The virtually held event was addressed by local and international industry experts. They revealed that Pakistan’s cement industry is the country’s single largest source of carbon dioxide (CO2) emission – a highly hazardous gas – whereas various constituents of the country’s energy sector are responsible for 90 percent of the CO2 emission.
Research study says that CO2 emissions from fossil fuels consumption have more than doubled in Pakistan during the last two decades.
CREA lead analyst Lauri Myllyvirta, who is also one of the authors of the study, said though Pakistan’s CO2 emissions per capita remain low, however, energy-related emissions have doubled over the past two decades.
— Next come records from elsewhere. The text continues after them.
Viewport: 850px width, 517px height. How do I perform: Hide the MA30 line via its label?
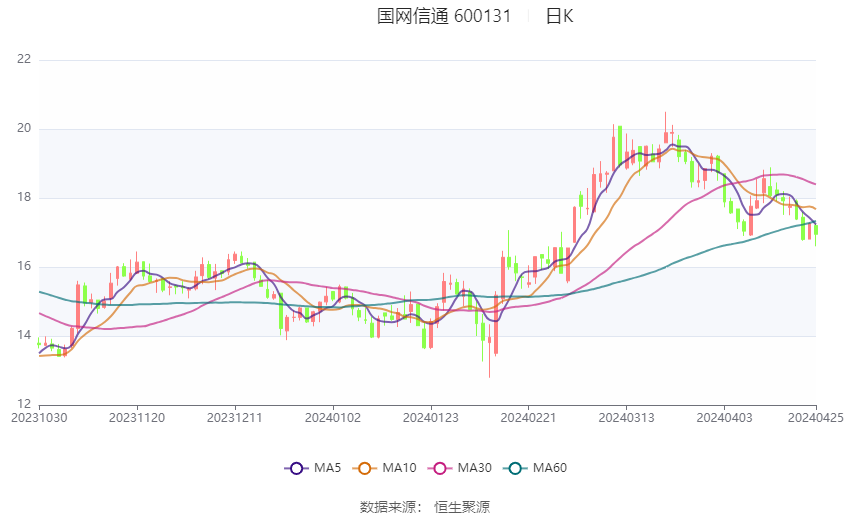474,468
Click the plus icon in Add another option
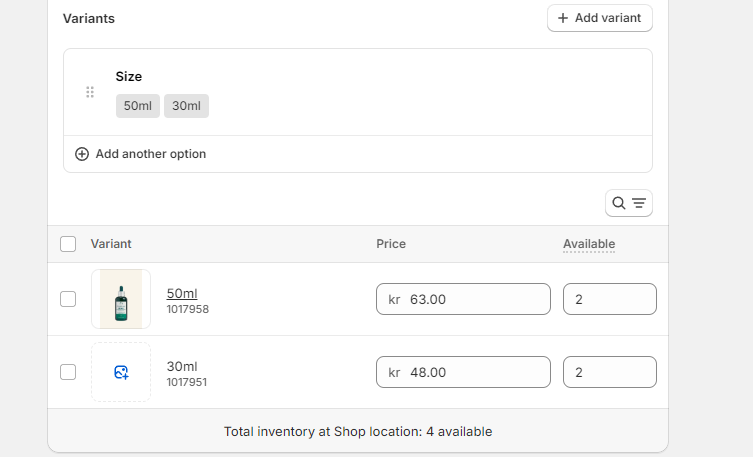The height and width of the screenshot is (457, 753). 82,154
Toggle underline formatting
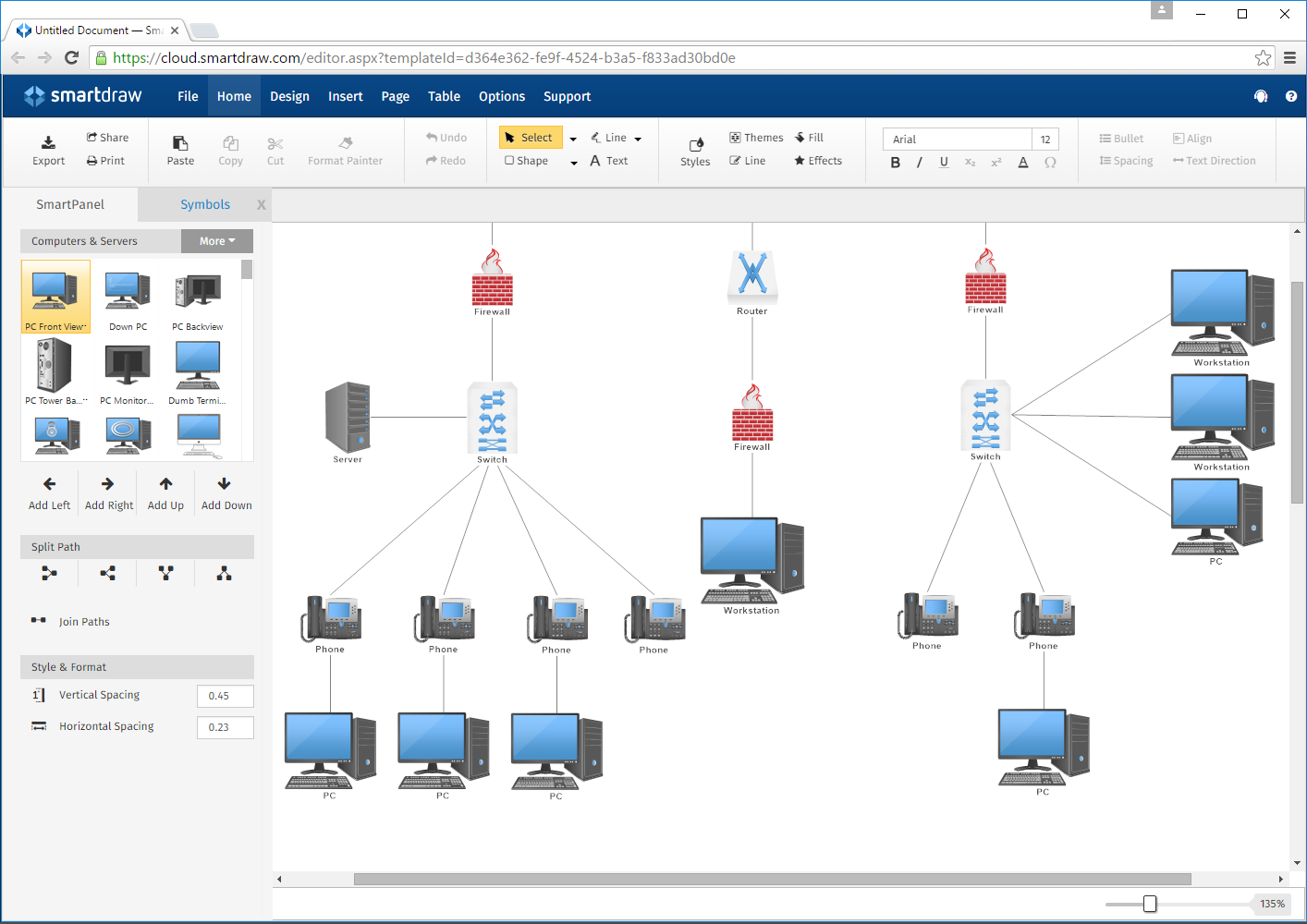This screenshot has width=1307, height=924. 944,162
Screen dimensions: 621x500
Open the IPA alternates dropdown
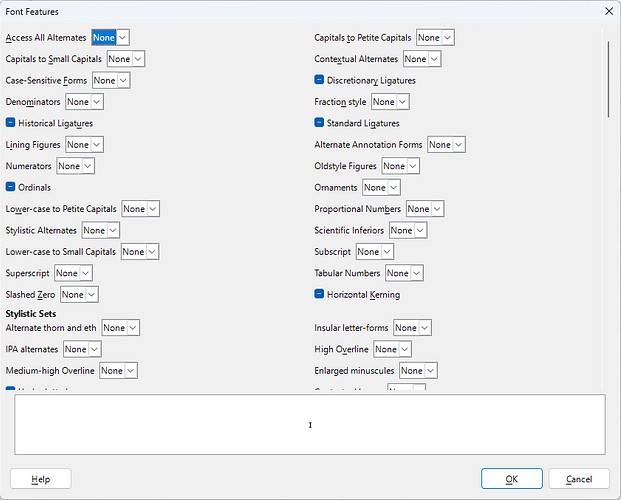[x=82, y=349]
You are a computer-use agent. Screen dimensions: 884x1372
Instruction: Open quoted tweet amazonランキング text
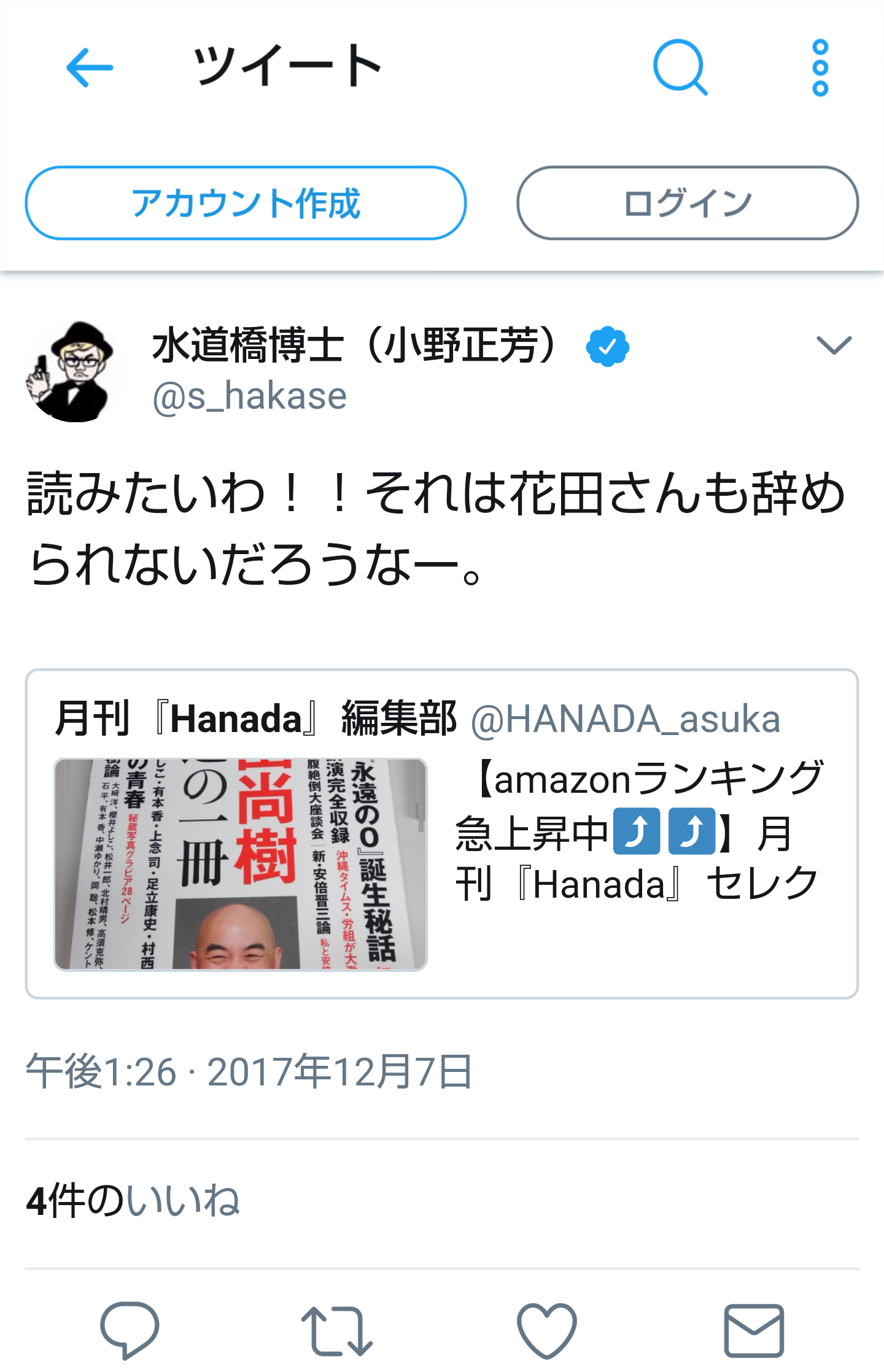(x=638, y=830)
Lauri said the power sector is responsible for over one-quarter of the total emissions, while fossil fuels are responsible for 2/3 of power generation.
Lauri added that constant share during the past decade indicates that there is little progress in moving towards clean power generation. He said the industrial sector – cement industries in particular – is the largest contributor of carbon emissions and is responsible for 1/3 increase over the past decade.
An independent analyst, Dawar Butt pointed out that Pakistan has committed to shift 30 percent to electric vehicles and produce 60 percent of power from renewables by 2030. He said fuel-use trends and government incentives portray a different picture. He was of the view that the cement industry, which is leading the construction industry and lobbying for lower taxes and amnesties, has so far not been studied in detail.
Zain Moulvi, associate at Alternative Law Collective, stressed the need to bring strategies for managing damaging environmental impacts caused by the ever-increasing carbon emissions. He said these strategies must have an immediate upgrade of environmental quality standards and monitoring procedures, both of which are out of sync with best global practices.
Dr Sanval Nasim, assistant professor of economics at Lahore University of Management Sciences, said air pollution is often conflated with climate change. He said although these issues overlap to some extent, they differ enough to warrant separate policies.